Warning
This page is located in archive. Go to the latest version of this course pages. Go the latest version of this page.

Computer Lab 09, Spam Filter I

  • Q/A
  • Intro to spam filter
  • Practical exercises

Spam filter task - introduction

Practical work

Statistics for numbers in a file

Assume we have a text file (e.g. numbers.txt) containing integers separated by spaces:

1 2 1 3 1 4

In module filestats.py, create function compute_file_statistics() that takes a path to a text file as its argument, reads in all the numbers, and returns a named tuple Statistics with fields mean, median, min, max. The statistics names tuple shall be defined as:

Statistics = namedtuple('Statistics', 'mean median min max')

Suggestions:

  • You should implement another function, e.g. compute_statistics() that will accept a list of numbers as input and will produce the required data structure. Than, the main function may just read the data in, and pass them to this function.
  • Note, that for set with even number of items, median is defined as an average of the 2 middle items (when the collection is sorted).

Usage example

>>> from filestats import compute_file_statistics
>>> compute_file_statistics('numbers.txt')
Statistics(mean=2.0, median=1.5, min=1, max=4)

Countries and capitals

Let's have a text file, e.g. capitals.csv (the .csv extension stands for “comma-separated values”) containing a pair of strings on each line.

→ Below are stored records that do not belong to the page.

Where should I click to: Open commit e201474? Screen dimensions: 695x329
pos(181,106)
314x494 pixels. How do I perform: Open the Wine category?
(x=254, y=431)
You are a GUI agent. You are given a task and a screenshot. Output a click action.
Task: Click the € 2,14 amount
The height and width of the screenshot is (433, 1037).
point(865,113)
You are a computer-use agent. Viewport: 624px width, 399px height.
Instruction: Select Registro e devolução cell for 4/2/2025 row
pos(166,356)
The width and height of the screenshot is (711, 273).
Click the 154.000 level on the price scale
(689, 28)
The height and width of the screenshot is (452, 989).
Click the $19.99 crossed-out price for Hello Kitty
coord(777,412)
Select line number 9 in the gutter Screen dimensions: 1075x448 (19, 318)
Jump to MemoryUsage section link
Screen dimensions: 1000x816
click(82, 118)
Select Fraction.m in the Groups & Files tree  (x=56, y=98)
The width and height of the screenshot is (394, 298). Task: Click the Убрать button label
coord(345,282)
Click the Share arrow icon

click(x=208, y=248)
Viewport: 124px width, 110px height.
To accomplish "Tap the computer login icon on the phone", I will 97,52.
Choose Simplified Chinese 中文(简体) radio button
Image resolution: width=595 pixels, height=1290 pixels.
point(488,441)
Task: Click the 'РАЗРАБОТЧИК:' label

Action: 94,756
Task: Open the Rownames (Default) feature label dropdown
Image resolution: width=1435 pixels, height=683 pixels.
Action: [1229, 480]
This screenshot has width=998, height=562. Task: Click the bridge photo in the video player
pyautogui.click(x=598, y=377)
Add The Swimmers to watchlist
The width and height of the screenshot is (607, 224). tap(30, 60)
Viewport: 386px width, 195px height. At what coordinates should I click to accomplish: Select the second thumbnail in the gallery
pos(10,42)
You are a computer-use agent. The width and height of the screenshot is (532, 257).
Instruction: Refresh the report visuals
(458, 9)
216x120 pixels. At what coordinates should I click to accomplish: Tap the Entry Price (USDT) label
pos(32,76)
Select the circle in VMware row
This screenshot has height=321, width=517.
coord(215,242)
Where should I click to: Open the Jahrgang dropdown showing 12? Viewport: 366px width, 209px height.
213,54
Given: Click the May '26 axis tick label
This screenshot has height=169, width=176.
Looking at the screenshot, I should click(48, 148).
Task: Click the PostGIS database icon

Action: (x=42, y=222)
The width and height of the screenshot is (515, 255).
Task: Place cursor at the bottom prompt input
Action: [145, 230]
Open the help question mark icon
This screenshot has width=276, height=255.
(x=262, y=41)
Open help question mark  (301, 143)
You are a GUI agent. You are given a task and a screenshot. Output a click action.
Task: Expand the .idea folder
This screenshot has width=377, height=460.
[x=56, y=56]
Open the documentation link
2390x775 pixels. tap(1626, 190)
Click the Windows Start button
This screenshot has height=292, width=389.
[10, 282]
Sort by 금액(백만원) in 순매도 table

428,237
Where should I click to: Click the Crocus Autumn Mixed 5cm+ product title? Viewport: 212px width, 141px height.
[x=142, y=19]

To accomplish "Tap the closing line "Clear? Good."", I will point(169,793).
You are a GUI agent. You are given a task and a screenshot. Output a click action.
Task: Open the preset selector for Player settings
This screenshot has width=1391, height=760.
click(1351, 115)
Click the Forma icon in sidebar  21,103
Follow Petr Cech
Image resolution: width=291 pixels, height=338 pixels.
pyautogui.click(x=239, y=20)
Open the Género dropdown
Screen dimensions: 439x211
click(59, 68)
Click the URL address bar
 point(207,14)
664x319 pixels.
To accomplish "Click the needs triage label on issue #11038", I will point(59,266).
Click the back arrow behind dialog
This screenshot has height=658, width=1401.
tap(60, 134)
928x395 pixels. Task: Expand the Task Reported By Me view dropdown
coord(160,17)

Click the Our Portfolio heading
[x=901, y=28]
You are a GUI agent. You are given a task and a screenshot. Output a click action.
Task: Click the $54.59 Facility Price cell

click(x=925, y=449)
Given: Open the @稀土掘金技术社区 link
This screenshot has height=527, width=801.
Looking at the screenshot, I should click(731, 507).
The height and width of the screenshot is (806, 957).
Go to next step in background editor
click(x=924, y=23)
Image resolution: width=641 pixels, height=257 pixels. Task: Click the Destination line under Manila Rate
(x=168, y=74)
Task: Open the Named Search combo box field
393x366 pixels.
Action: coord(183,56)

The first string is a name of a country, the second string is a name of its capital:

Czech Republic,Prague
USA,Washington
Germany,Berlin
Russia,Moscow

In module 'geography.py', create function load_capitals() that takes a path to a file containing countries and their capitals as an argument, and reads it into a dictionary.

Usage example

>>> from geography import load_capitals
>>> capitals = load_capitals('capitals.csv')
>>> print(capitals)
{'Czech Republic': 'Prague', 'USA': 'Washington', 'Germany': 'Berlin', 'Russia': 'Moscow'}
The order of the individual key-value pairs may be different.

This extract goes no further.